Steven Kenny’s mysterious, dreamlike compositions present figures immersed in the natural world and suspended in states of hybridity, neither human nor animal. Inspired by the Baroque works of the Italian, Dutch, and Flemish schools, Kenny portrays his subjects in theatrical lighting and balanced compositions. In The Decoy, he depicts the nude torso of a woman standing with her eyes closed against an evocative sky; the presence of two birds in the image—one real, and one paper—suggests the subject’s interior landscape.
Rick Garland’s hyperrealistic paintings of derelict, debris-strewn warehouses with shafts of natural light entering through windows and crevices, recall Gothic cathedrals, where light takes on symbolic resonance. Regarding Past Reflections, which portrays an abandoned train warehouse in London, he has said, “I aimed to convey the stillness and silence and the distant memories of its former life.”
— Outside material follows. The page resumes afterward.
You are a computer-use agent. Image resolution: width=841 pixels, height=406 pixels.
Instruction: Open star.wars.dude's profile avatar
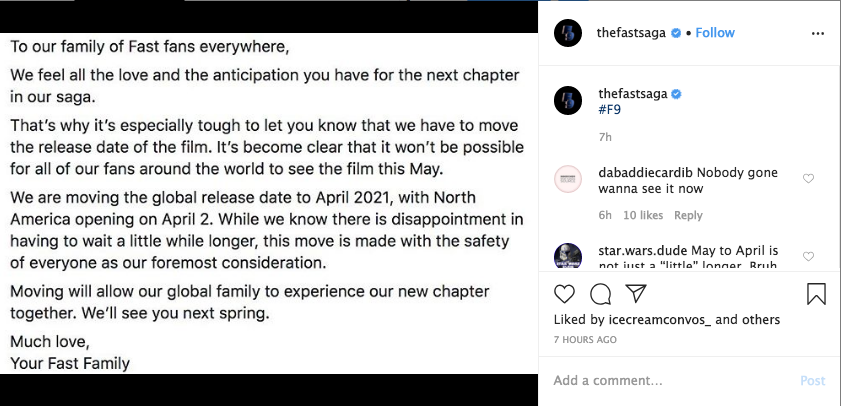[568, 256]
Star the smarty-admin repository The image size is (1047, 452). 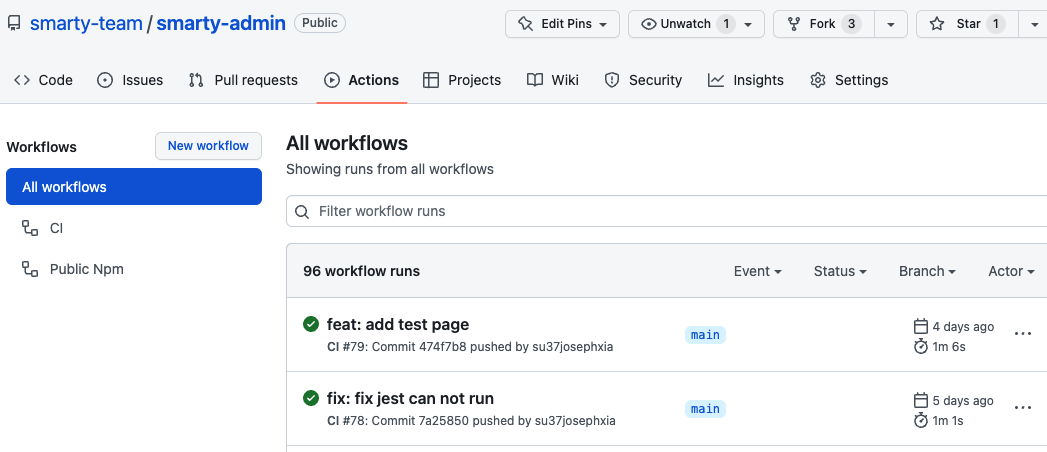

In John Jude Palencar’s darkly surrealist paintings, solitary figures appear to be sleeping in imaginary environments and landscapes, or in otherwise compromised positions, suggesting dream states and the unconscious. Palencar, whose work has graced the covers of horror and science fiction novels by Stephen King and J.R.R. Tolkien, punctuates his compositions with symbolic objects and memento mori. “I think that mystery in the work is of the utmost importance,” he has said.